At present, Cerezyme leads the Gaucher’s disease market which, although small, still generates almost 30 per cent of Genzyme’s annual revenues, primarily as a result of the drug’s $200,000 a year price tag.
This domination has continued despite problems at Genzyme’s facility in Allston, Massachusetts that halted production and saw both Protalix and Shire granted special dispensation to supply unapproved competitor drugs to make up for the shortfall.
But while both products are seen as a long-term threat, the prevailing wisdom had been that Cerezyme would maintain its position as market leader for the time being because Shire and Protalix lack the infrastructure to bring their respective products to market in the near future.
Now however, Pfizer’s emergence on the scene may have changed the situation, not least because of the US drug majors’ worldwide reach, as JP Morgan analyst Geoffrey Meacham suggested in a note to clients.

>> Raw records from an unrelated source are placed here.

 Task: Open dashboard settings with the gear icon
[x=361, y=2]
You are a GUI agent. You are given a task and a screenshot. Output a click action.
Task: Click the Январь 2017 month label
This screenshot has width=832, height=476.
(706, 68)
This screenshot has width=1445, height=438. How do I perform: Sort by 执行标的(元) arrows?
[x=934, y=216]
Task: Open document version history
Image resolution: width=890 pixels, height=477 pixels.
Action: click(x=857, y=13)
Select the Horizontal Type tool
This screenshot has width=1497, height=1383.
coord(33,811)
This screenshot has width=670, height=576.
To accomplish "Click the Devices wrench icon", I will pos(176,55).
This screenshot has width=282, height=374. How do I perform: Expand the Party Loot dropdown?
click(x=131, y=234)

"The improved access to global pharmaceutical markets through Pfizer elevates the Uplyso [taliglucerase alfa] threat to Cerezyme and implies potential downside to Cerezyme"
Others were less convinced, including Leerink Swann’s Joshua Schimmer, who said the Pfizer-Protalix deal was widely expected and should not change assumptions about the Protalix drug's potential to take market share away from Cerezyme.
Genzyme has not yet commented on the Pfizer-Protalix deal.
Under the new licensing deal, which could earn Protalix up to $155m (€103m) before sales, Pfizer can commercialise Uplyso outside Israel, with the Carmiel-headquartered firm retaining the same rights in its home territory.
Even before the Pfizer agreement Uplyso was considered the bigger market threat because, unlike Cerezyme and indeed Shire’s drug, it is manufactured using Protalix’ novel plant-cell based technology that the firm claims is a safer and quicker means of production.
In an allusion to Genzyme’s recent problems Protalix CEO David Aviezer told Newser that:"The minute you use a different cell line, such as a plant cell line…you create a biologic firewall. You totally avoid any risk of cross contamination ... affecting the patient."
Uplyso met primary efficacy endpoints in recently completed Phase III trials, specifically bringing about a reduction in spleen volume from baseline according to results announced in September.
Despite these findings, some have raised concerns about the drug citing the 6 per cent of patients in the trial who developed antibodies and experienced hypersensitivity reactions to Uplyso as something that could derail the drug’s development.
Nevertheless, Protalix said that none of the trial subjects developed neutralizing levels of antibodies and reiterated its plans to file the drug with the FDA in the next few months.
This could mean, if Uplyso is cleared, that we see the drug launched sometime in 2010 at around the same time, if Genzyme’s operations remain virus-free, as supplies of Cerezyme are fully restored.